Change 865602 merged by Muehlenhoff:

[operations/puppet@production] Add component/rsyslog-openssl for Buster

https://gerrit.wikimedia.org/r/865602

Mentioned in SAL (#wikimedia-operations) [2022-12-07T11:57:51Z] <moritzm> imported librelp 1.10.0-1~buster1 to component/rsyslog-openssl T324623

Mentioned in SAL (#wikimedia-operations) [2022-12-07T11:59:27Z] <moritzm> imported rsyslog 8.2102.0-2+deb11u1~buster1 to component/rsyslog-openssl T324623

This turned out to a little more complicated than initially assumed. I've now built a backport of the version that is in Bullseye (which is also useful since in the case of a major security issue in rsyslog is allows us to respin the Buster build easily) which offers the rsyslog-openssl binary package. This also needed an updated librelp, which is also included in the component.

@Southparkfan, @Andrew : I'd say please test that the packages work for you and then we can add the component in profile::base::labs for Buster VMs.

Wow, instant gratification! Thank you @MoritzMuehlenhoff, I will test.

*Provided information*:
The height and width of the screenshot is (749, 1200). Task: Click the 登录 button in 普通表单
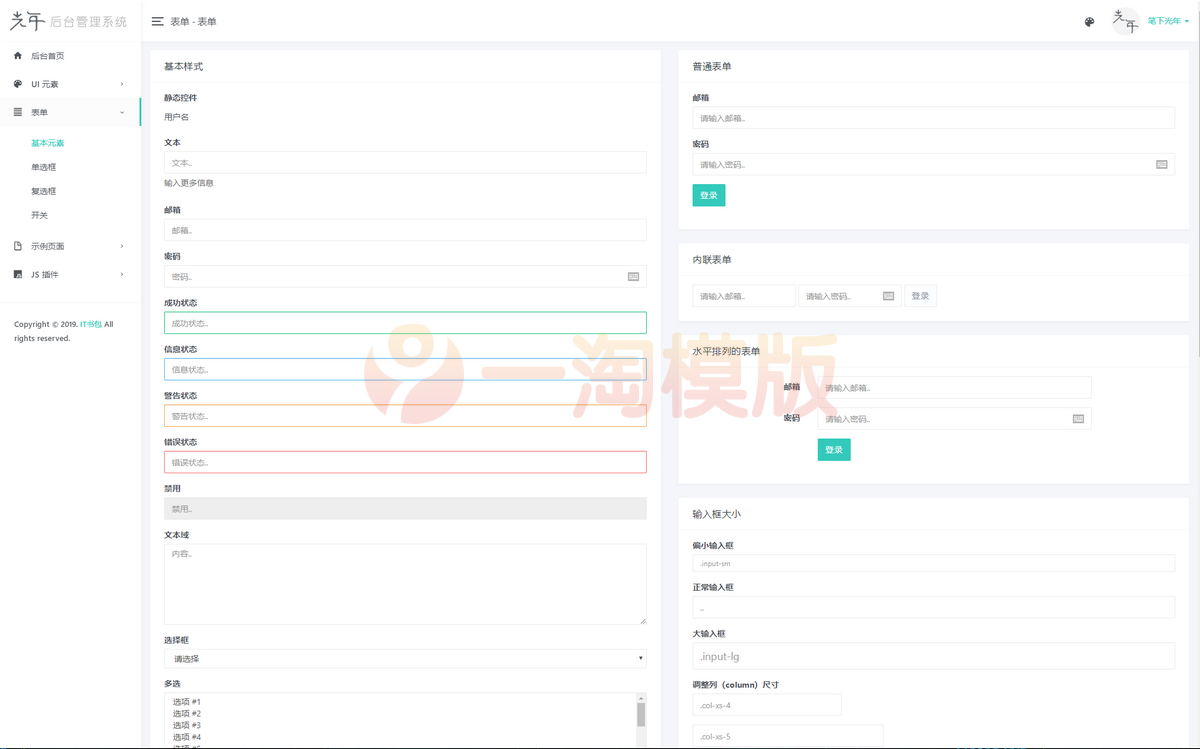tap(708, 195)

==

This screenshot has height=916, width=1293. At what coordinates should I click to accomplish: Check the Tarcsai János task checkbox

*Tasks and exercises*:
- A) For each statement, decide whether it agrees with the rsyslog thread. Answer yes or no, and quote the words of the thread that settle it.
(i) The backport was built from the rsyslog version found in Bullseye.
(ii) The component did not require an updated librelp.
(iii) The component has already been added in profile::base::labs for Buster VMs.
- B) Answer these questions using the rsyslog thread:
(i) Who merged change 865602?
(ii) What version of librelp was imported to component/rsyslog-openssl?
(iii) Which binary package does the backported build offer?
- C) Write a continuation of the rsyslog thread, starting after its last message.
The rows have no connection to the rsyslog thread.

*Per-task answers*:
- A)
(i) Yes: "I've now built a backport of the version that is in Bullseye"
(ii) No: "This also needed an updated librelp, which is also included in the component."
(iii) No: "please test that the packages work for you and then we can add the component in profile::base::labs for Buster VMs."

- B)
(i) Muehlenhoff
(ii) 1.10.0-1~buster1
(iii) rsyslog-openssl

- C)
Change 865731 had a related patch set uploaded (by Southparkfan; author: Southparkfan):

[operations/puppet@production] rsyslog: add support for openssl netstream driver

https://gerrit.wikimedia.org/r/865731

I have tested https://gerrit.wikimedia.org/r/c/operations/puppet/+/865731 by using rsyslog-openssl on one syslog client and one syslog server running buster + one syslog client and one syslog server running bullseye. All works as expected.

Change 865731 merged by Andrew Bogott:

[operations/puppet@production] rsyslog: add support for openssl netstream driver

https://gerrit.wikimedia.org/r/865731

Change 868148 had a related patch set uploaded (by Southparkfan; author: Southparkfan):

[operations/puppet@production] rsyslog: use ensure_resource for package_from_component

https://gerrit.wikimedia.org/r/868148

Change 868148 merged by Jbond:

[operations/puppet@production] rsyslog: use ensure_resource for package_from_component

https://gerrit.wikimedia.org/r/868148

akosiaris subscribed.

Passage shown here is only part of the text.